Test the performance of parallel queries after the ROLLUP option is used
PolarDB uses the ROLLUP
option to improve the capabilities of parallel queries. After the ROLLUP option is
used, multiple threads are used to aggregate data in parallel and produce aggregation
results. This improves the efficiency of executing statements.
TPC Benchmark™H (TPC-H) is used for testing. TPC-H provides 22 SQL queries. In the
following example, the first SQL query is used.

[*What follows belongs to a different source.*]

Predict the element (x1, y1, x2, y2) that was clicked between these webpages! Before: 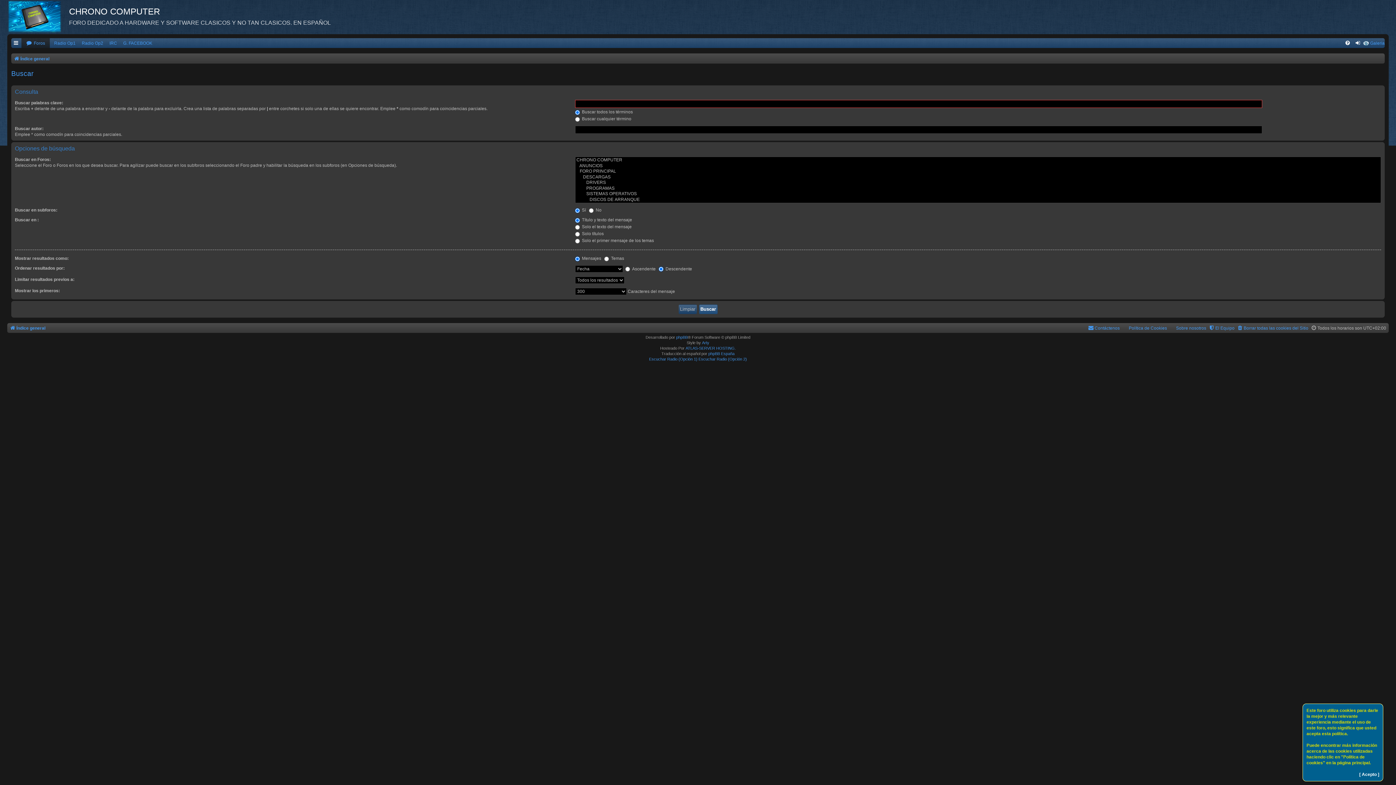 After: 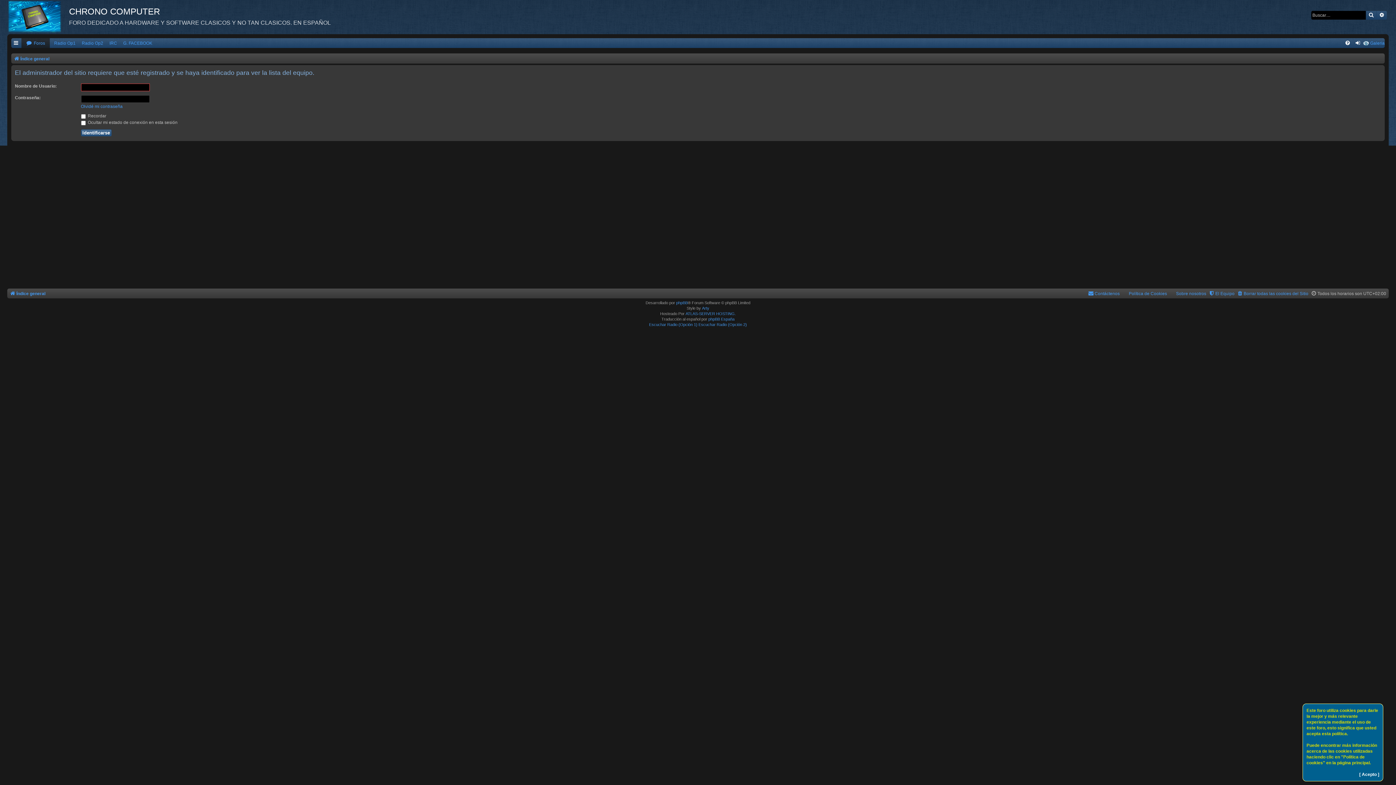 Action: bbox: (1209, 323, 1234, 333) label: El Equipo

In the following statement, the ROLLUP
option is added in the GROUP BY clause.
select
l_returnflag,
l_linestatus,
sum(l_quantity) as sum_qty,
sum(l_extendedprice) as sum_base_price,
sum(l_extendedprice * (1 - l_discount)) as sum_disc_price,
sum(l_extendedprice * (1 - l_discount) * (1 + l_tax)) as sum_charge,
avg(l_quantity) as avg_qty,
avg(l_extendedprice) as avg_price,
avg(l_discount) as avg_disc,
count(*) as count_order
from
lineitem
where
l_shipdate <= date_sub('1998-12-01', interval ':1' day)
group by
l_returnflag,
l_linestatus
with rollup
order by
l_returnflag,
l_linestatus;
- When parallel queries are disabled, 318.73s are consumed to execute the statement.
- After parallel queries are enabled, 22.30s are consumed to execute the statement.
The efficiency of executing the statement is improved by more than 14 times.